Microeconomics for Dr. Scott.

Question:

Microeconomics

Week 3 Assignment, due next class

Before submitting your assignment, please make a copy for your own use. Your assignment may not be returned to you before the recitation sessions. Be sure you include:

Name:                                                                    Mail Box #                        

1.         As financial donations have fallen off in the past year, the Museum of Modern Art is considering ways to increase its total revenue.

A.        In particular, the museum is considering increasing its admission fee.  Under what conditions will an increase in the admission fee lead to an increase in revenues for MOMA?  How likely is it that these conditions hold for an organization such as MOMA?

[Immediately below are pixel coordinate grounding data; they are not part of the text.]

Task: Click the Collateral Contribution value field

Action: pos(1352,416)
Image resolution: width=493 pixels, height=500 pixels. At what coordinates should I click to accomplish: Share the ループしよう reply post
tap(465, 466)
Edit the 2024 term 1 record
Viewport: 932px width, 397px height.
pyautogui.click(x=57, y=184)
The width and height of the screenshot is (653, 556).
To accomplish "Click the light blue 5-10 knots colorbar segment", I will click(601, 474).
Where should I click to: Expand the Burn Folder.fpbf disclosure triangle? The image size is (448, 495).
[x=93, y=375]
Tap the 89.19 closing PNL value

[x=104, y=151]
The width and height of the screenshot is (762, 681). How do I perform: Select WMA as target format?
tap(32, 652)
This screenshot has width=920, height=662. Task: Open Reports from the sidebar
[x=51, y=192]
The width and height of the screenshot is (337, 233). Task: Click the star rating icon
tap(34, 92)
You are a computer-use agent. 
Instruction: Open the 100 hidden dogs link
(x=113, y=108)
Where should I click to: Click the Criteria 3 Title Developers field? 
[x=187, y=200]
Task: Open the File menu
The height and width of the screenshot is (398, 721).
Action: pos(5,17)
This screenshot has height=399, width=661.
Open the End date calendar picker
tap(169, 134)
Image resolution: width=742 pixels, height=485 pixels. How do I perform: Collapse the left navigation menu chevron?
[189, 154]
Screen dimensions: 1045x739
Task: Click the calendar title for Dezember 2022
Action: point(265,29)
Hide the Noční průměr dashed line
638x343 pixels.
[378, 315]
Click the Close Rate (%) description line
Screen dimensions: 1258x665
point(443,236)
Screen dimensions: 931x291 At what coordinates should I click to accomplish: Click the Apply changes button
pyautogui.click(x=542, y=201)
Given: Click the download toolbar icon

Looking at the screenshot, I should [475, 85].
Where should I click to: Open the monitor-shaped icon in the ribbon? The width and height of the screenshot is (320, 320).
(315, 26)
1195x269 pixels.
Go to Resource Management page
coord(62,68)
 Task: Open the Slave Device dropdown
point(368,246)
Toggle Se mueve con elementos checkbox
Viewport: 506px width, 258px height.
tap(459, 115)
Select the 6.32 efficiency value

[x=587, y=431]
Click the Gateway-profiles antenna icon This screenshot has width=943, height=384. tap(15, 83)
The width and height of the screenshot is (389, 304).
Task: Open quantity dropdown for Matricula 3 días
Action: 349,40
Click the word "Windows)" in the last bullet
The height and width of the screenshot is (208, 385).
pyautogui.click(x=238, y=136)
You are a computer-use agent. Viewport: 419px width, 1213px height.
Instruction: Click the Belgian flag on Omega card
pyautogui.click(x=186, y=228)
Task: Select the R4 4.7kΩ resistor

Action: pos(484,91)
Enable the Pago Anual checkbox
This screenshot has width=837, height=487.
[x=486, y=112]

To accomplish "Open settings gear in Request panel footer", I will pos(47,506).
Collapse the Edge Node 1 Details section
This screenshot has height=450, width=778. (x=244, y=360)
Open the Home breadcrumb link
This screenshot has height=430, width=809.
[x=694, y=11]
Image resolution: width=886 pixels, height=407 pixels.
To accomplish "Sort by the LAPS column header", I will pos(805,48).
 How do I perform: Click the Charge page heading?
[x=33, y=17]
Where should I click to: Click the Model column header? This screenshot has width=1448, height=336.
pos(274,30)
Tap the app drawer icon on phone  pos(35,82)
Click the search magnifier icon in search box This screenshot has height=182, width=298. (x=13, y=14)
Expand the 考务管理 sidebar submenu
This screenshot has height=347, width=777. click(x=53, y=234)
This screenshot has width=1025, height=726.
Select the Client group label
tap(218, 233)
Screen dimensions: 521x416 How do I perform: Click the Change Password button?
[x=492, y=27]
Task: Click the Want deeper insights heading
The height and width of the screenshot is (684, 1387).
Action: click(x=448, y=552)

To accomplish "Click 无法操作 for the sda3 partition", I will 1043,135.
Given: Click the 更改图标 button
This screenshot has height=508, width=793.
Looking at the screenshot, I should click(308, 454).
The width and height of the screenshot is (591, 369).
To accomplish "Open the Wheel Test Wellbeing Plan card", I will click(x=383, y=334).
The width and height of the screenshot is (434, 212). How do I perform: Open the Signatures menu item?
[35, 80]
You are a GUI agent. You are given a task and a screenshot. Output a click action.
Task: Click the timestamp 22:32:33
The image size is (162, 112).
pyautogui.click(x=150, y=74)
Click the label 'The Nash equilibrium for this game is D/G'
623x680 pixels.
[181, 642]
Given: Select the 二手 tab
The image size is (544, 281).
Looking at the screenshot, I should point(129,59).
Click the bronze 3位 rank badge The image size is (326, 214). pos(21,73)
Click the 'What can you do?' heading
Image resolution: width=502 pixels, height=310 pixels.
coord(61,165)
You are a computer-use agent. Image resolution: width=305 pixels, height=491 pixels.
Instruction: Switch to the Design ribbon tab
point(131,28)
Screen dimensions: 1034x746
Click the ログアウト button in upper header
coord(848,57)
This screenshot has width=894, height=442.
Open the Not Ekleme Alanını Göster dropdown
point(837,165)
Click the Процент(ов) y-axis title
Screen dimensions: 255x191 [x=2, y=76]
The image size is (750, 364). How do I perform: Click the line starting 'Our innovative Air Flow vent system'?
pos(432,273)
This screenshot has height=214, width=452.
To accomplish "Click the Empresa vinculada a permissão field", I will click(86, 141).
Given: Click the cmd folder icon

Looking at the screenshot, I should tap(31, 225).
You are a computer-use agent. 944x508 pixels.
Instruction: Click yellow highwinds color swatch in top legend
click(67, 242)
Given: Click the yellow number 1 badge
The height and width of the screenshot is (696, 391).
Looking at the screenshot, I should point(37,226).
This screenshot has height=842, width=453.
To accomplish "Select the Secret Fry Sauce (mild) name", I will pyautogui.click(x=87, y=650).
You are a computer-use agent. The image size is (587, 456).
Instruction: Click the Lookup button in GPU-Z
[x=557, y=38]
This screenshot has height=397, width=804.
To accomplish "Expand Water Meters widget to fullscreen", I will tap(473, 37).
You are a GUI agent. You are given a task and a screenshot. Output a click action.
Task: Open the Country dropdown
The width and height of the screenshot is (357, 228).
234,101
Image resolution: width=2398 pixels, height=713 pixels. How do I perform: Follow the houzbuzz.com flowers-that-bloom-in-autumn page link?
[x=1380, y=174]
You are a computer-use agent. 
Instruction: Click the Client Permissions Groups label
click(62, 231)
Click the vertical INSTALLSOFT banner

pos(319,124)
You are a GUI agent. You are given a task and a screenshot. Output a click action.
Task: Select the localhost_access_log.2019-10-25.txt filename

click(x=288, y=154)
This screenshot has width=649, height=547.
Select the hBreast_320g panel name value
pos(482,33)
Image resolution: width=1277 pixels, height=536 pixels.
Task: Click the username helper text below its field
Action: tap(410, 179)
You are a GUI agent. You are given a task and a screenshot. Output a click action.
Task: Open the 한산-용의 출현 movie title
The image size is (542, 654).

B.        Economists have determined that the cross-price elasticity between the Guggenheim Museum and the MOMA is 0.5.  What does this suggest about the relationship between these two goods?  Explain what will happen to attendance at the Guggenheim if the MOMA increases its admission fee from $8 to $12.  Be as specific as possible.

2.         You manage an art museum.  The demand for visits to your museum (each year) by the average art enthusiast is depicted below.

A.        You currently charge a $10 entrance fee, per museum visit.  How many times a year does your average enthusiast visit your museum?  What is the consumer surplus they gain from this?

B.        If you were to eliminate your entrance fee (i.e., charge $0 per visit), how many times a year would your average enthusiast come to your museum?  What would their consumer surplus be?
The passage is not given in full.